Abigail Macalintal was born and raised in Kailua on the island of Oahu. After graduating from Kamehameha Schools Kapalama in 2021, she attended the University of Hawaii at Manoa. Abigail is currently an upcoming junior, pursuing a Bachelor of Science degree in Mechanical Engineering. She is the President of the Society of Automotive Engineers at UH-Manoa and a member of the Native Hawaiian Science & Engineering Mentorship Program (NHSEMP) at UH Manoa. In her spare time, Abigail enjoys collecting shells, propagating plants, taking her dog Elijah on walks, and spending time with her family.
Home Island: Oahu
High School: Kamehameha School
Institution when accepted: University of Hawaii at Manoa
Designing, Prototyping, and Fabricating an Advanced Enclosure for the UH88 Wide-Field Imager Off-Axis Guider System
Project Site: UH Institute for Astronomy, Hilo, HI
Mentors: Luke McKay & Mark Chun
Project Abstract:
The University of Hawaii 2.2-meter Telescope, commonly referred to as the UH88, holds the distinction of being the first large telescope built on Mauna Kea in 1968. Since then, both imaging and spectroscopic instruments have been upgraded many times.
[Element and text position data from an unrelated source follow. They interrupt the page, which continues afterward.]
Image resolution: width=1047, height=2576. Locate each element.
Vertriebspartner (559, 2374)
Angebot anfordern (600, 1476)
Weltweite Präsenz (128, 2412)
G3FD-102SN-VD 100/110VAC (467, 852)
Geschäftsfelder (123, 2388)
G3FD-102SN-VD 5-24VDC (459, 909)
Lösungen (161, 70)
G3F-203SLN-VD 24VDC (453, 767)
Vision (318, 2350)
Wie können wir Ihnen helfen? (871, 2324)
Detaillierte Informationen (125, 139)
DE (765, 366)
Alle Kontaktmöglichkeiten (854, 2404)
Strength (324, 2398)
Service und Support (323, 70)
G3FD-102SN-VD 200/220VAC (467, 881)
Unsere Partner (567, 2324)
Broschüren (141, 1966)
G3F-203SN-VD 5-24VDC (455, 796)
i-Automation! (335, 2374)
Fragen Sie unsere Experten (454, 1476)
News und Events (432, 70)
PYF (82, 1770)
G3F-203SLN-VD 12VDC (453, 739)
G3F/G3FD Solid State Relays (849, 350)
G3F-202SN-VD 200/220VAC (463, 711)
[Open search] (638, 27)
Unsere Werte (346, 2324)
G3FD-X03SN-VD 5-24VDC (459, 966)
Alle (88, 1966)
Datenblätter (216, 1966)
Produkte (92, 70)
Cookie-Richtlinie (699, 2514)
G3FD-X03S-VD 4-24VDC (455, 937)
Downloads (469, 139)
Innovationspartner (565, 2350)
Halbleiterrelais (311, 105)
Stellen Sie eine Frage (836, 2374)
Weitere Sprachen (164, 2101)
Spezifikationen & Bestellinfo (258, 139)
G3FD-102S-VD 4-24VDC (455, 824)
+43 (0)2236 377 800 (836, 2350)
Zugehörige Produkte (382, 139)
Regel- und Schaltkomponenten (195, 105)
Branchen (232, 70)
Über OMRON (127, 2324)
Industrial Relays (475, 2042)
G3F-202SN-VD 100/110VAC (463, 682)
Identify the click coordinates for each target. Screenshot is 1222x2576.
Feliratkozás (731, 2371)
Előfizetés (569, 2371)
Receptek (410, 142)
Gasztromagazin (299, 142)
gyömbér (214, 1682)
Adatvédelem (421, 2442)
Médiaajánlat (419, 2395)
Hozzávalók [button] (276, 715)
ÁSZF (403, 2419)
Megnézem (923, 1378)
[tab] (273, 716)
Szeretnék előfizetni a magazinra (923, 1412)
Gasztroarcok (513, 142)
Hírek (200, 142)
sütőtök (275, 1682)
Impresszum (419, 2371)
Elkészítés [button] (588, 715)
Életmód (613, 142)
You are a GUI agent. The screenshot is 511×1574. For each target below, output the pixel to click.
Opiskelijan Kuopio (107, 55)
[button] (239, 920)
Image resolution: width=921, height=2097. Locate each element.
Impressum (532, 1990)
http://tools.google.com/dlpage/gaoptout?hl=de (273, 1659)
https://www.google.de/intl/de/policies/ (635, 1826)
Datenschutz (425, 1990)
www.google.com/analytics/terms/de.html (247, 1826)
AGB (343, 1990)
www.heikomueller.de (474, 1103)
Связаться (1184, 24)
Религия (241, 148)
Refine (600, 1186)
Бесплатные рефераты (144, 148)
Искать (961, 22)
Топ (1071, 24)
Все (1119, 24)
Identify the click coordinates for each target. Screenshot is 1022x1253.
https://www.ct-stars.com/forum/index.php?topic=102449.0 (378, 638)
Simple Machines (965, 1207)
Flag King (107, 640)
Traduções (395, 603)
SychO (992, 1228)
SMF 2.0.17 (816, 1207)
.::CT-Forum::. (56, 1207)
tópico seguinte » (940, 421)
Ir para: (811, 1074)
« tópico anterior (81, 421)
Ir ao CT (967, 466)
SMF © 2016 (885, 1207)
Currently, we are working on designing and prototyping a permanent enclosure to enhance the Wide-Field Imager (WFI) off-axis guider system for the UH88 Cassegrain imager. The guider system enables users to achieve accurate tracking and dithering through a computer-controlled system, thus improving observations of celestial objects. The new enclosure will serve as a fully functional prototype that effectively blocks stray light from entering the guider system or science detectors. Furthermore, it ensures efficient routing of electrical cables, facilitates mounting/dismounting of electronics, and guarantees adequate dissipation of waste heat generated by the guide camera and stepper motors. To achieve these goals, we conducted a study of various materials suitable for augmenting the enclosure, in addition to inspections and measurements of the WFI off-axis guider system. The primary purpose of this study was to gather comprehensive information to facilitate the design and prototyping of a new enclosure. With this information, we were able to design a 3D-model of the enclosure using Autodesk Fusion 360. The result is an accurate rendering of the prototype which will be utilized in the fabrication process, where the most appropriate material for the guider system will be implemented to guarantee optimal performance and suitability.